This could get addictive. Someone else was recommending a children’s TV programme. Another was selling a brand-new pram (why?). And someone called Part Time Mum (how could motherhood ever be part-time?) needed marital help: ‘Is it possible to rebuild your marriage after your husband has had an affair?’ Was it a serious question? Susan scanned the message. Poor woman! And they’d been married for how many years? At least nineteen, if the eldest was that old, providing it was the same marriage.
Reply. This mouse was in a bad mood today.
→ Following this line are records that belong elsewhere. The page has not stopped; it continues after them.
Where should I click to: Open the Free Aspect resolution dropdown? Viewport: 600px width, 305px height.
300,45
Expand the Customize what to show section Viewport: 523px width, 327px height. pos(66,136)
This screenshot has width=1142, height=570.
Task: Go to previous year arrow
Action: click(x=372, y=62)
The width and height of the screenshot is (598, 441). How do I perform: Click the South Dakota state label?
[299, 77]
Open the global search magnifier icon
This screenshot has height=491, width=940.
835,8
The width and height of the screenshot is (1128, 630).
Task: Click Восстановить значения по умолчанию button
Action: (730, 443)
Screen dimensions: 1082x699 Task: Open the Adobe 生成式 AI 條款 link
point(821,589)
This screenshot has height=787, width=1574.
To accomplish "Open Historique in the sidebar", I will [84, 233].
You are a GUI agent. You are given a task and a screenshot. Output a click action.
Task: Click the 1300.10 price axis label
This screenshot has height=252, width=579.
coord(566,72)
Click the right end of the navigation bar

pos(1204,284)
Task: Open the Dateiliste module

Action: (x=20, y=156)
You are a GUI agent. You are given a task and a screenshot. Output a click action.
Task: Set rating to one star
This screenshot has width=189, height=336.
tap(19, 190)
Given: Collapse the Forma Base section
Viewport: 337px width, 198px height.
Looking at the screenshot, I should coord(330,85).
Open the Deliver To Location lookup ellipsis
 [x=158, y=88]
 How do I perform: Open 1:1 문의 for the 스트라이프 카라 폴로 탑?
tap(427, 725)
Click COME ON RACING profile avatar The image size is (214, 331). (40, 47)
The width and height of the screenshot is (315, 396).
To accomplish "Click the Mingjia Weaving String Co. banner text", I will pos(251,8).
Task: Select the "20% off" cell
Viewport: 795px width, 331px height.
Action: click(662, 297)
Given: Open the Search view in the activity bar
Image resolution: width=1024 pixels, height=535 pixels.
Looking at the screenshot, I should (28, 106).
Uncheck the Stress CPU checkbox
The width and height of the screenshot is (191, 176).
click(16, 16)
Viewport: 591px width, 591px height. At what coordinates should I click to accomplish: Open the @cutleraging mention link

From Rainbow to Part Time Mum: Sometimes things happen that you don’t expect. And you do things that you don’t expect yourself to do, if that makes sense. When my husband left me, I didn’t know how to go on, but I did. I personally don’t think you can forget something like infidelity or men who don’t take their family responsibilities seriously.
Send.
Susan watched the little arrow from her Send box flying across cyberspace to her new ‘friend’. Had she been a bit strong there?
It had seemed so easy to give advice while her fingers were fumbling across the keyboard. But it had been Josh and his irresponsible attitude she’d been thinking about, which had made her angry with Part Time Mum’s errant husband.
At least she knew where she was with Tabs. Life was a lot less complex without a man. Besides, who would want the two of them as a package?
They spent the rest of the day in the sitting room. What had promised to be a bright summer day had turned grey and forbidding.
No biscuits to relieve the boredom. Not with that picture on the tin. And no day centre. Not on a Friday since last year’s cuts.
Thank God for jigsaws. One of the inexplicable things about Tabitha’s condition was that her brain was as sharp, if not sharper, than Susan’s own. Somehow, through sheer perseverance, her daughter always managed to piece a jigsaw together. It was the same with the computer. The centre had been given some rather nice ones by a local firm and had taught her to type, in her own clumsy way. As one of the helpers had pointed out, computers had revolutionised the lives of people stuck in wheelchairs.
‘Finfin, finfin!’ Tabitha looked up from the jigsaw on her tray, grinning.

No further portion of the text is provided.